# Does Uber send trade-dress to new drivers?



## IERide (Jul 1, 2016)

Just got my approval to drive today.. Will Uber send me trade-dress or do I have to get/print it myself?


----------



## IERide (Jul 1, 2016)

Never mind.. I just re-read the welcome email and it says they have shipped it to me.. So I guess I'll print a temporary one .
Does anyone have a link to the newest one that I can print?


----------



## Pantherjon (Jun 24, 2016)

I got the same e-mail after I signed up..Said they were shipping it to me, been 2 weeks and I haven't gotten it yet..Can't find the link to where I printed mine from..Mine is beginning to look a little ragged and want to print another out, guess next best solution is to use the copier at work..


----------



## kc ub'ing! (May 27, 2016)

The gal running the Uber booth at Jiffy gave me mine right after I passed vehicle inspection.
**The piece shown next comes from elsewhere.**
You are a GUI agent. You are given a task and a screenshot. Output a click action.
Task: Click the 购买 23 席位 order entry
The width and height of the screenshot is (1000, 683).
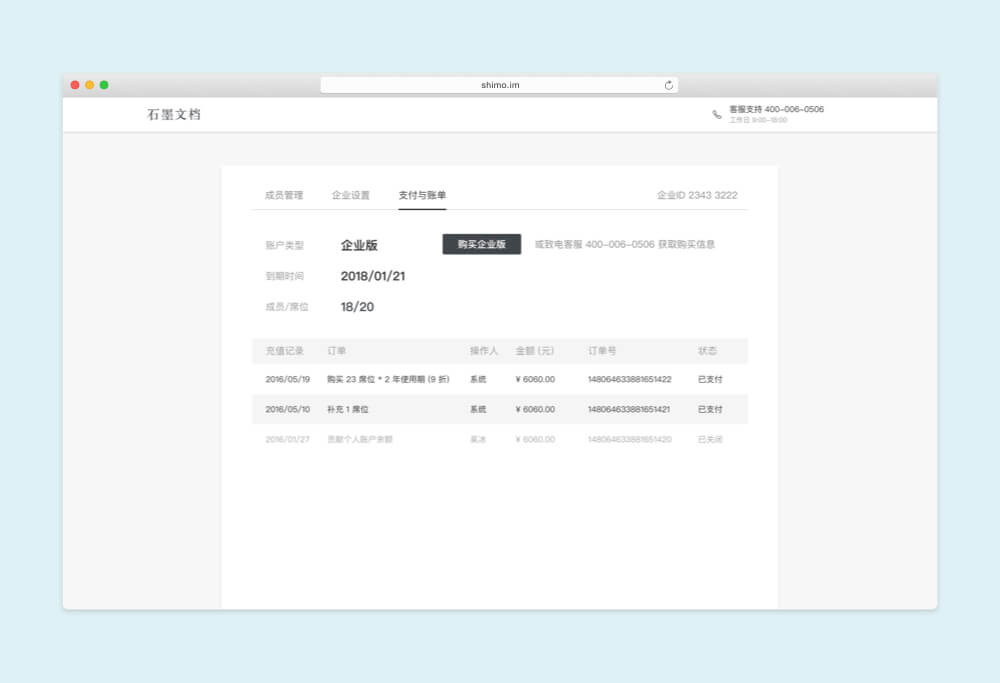click(x=388, y=380)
Received a 2nd one in the mail a week later. You may wanna try your local inspection place.


----------



## madUber74 (Jun 3, 2015)

This differs based on city/region. When I started (spring '15, Madison) no trade dress was either provided or even mentioned. None was required to operate anywhere. Since then there was a change in TNC pickup rules at the local airport and window signage is required when operating for hire on airport property. But even this is loose, drivers are on their own for making whatever sign they deem fit as long as airport personnel can identify the sign. I simply printed and laminated a coaster sized Uber logo and pop that up in my windshield whenever I'm at the airport


----------



## ACHUMA (Jun 26, 2016)

Here you go, fellas...the new official Uber Trade Dress. Print this out nice & big then plaster it to your front and back windshields...


----------



## IERide (Jul 1, 2016)

Uber goatse!


----------



## lyft_audi (Mar 3, 2016)

I don't have the new one on my page, but you can download the old uber one... Link in my sig below


----------



## Tim In Cleveland (Jul 28, 2014)

ACHUMA said:


> Here you go, fellas...the new official Uber Trade Dress. Print this out nice & big then plaster it to your front and back windshields...


I can't breathe from laughing so hard!


----------